START Article
If the majority believe that the word "fraudulently" is susceptible of a different construction than that of trickery, deceit or artifice, then it is to be acknowledged that the statute is ambiguous.

"A statute, or any sentence, clause or word thereof is `ambiguous' when it is capable of being understood by reasonably well-informed persons, in either of two or more senses." Thompson v. Akin, 81 Ill. App. 62.

Assuming but not conceding that the word "fraudulently" is ambiguous and is capable of being construed in other than its commonly understood and accepted meaning, then the construction of innocence must be preferred over that of guilt. In this state the penal statutes "are to be construed according to the fair import of their terms, with a view to effect its object and to promote justice." Sec. 43-102, A.C.A. 1939. This statute is word for word identical to California's and was undoubtedly taken from that state. It was early construed there in the following language:

"* * * While it is true the rule of the common law that penal statutes are to be strictly construed has been abrogated by the Code, which provides *331 that `all its provisions are to be construed according to the fair import of their terms, with a view to effect its object and to promote justice,' it is also true that the defendant is entitled to the benefit of every reasonable doubt, whether it arises out of a question of fact, or as to the true interpretation of words, or the construction of language used in a statute, and we think the least that can be admitted fairly by those who claim the application of section 1205 to judgments of this kind is that the intention of the legislature to make it applicable to such cases is not clearly and with certainty expressed in the language used. * * *" Ex parte Rosenheim, 83 Cal. 388, 391, 23 P. 372, 373.
END Article
Stated goal 1 — Switch "slice" to "frame" in everything from the start of the entries down to the line containing "click(x=79, y=25)", keeping all else the same. Leave the pictures out of your answer.
The entries below have no connection to the legal opinion above.
START Provided information
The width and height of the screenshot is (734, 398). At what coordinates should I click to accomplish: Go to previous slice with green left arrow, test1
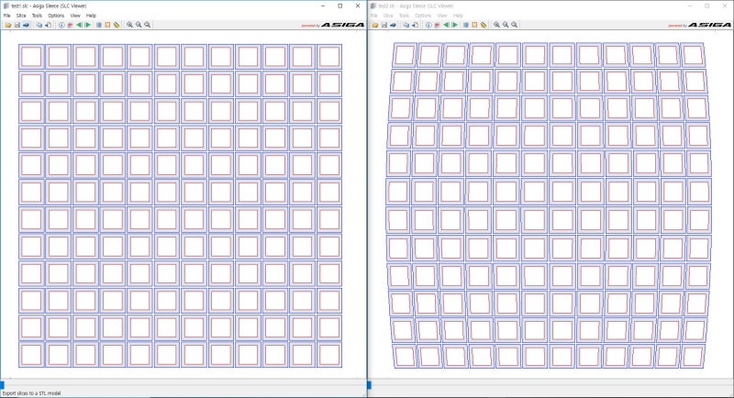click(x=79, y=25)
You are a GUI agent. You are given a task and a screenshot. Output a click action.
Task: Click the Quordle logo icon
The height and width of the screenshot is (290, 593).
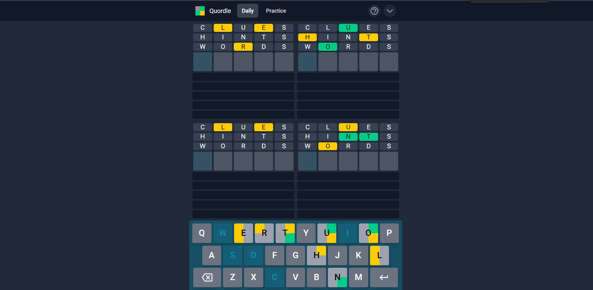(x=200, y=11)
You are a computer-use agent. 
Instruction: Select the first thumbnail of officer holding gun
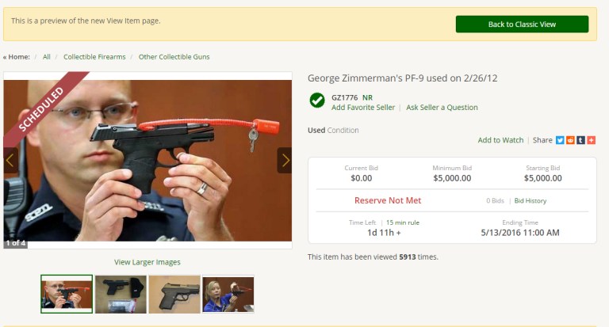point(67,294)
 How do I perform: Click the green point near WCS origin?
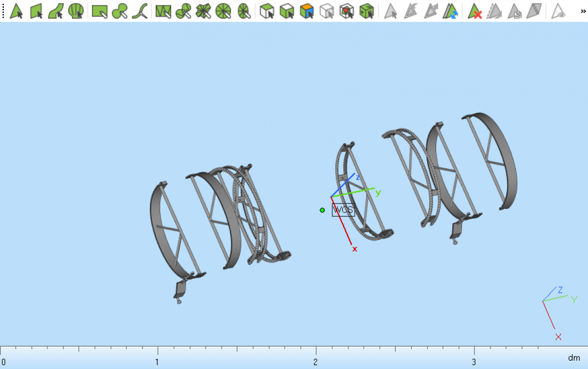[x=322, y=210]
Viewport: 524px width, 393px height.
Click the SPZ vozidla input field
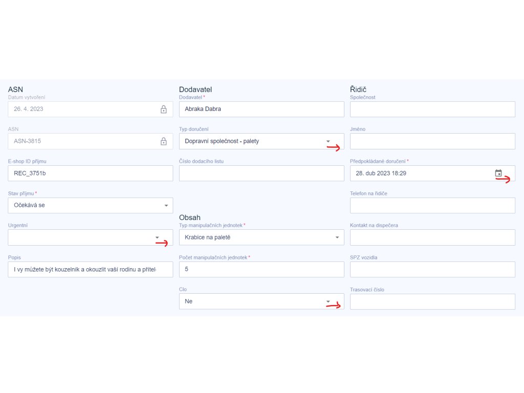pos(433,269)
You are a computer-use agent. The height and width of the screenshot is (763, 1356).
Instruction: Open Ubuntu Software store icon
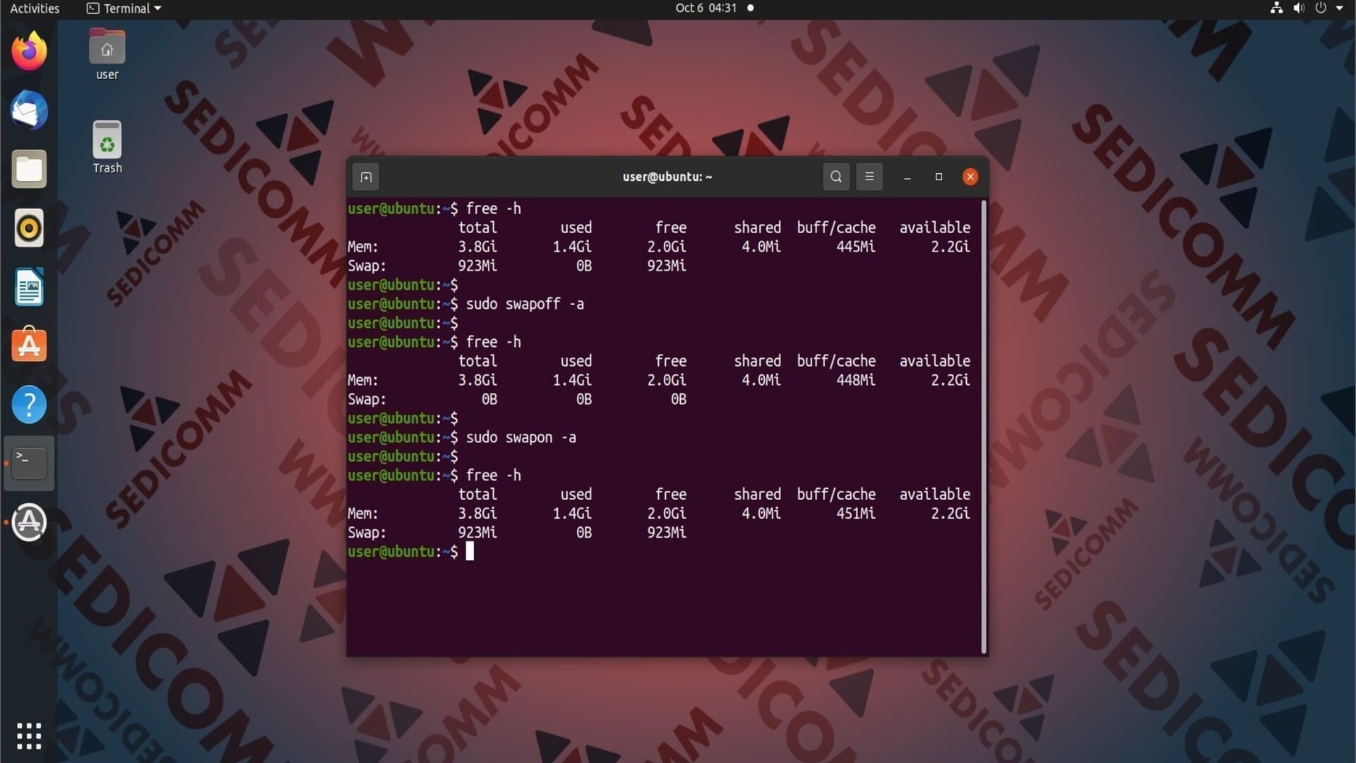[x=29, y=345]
END Provided information
Stated goal 2 — According to the legal opinion, which state's statute is Sec. 43-102, A.C.A. 1939 word for word identical to?

Written solution 1 —
The width and height of the screenshot is (734, 398). At what coordinates should I click to accomplish: Go to previous frame with green left arrow, test1
click(x=79, y=25)

Written solution 2 — California's.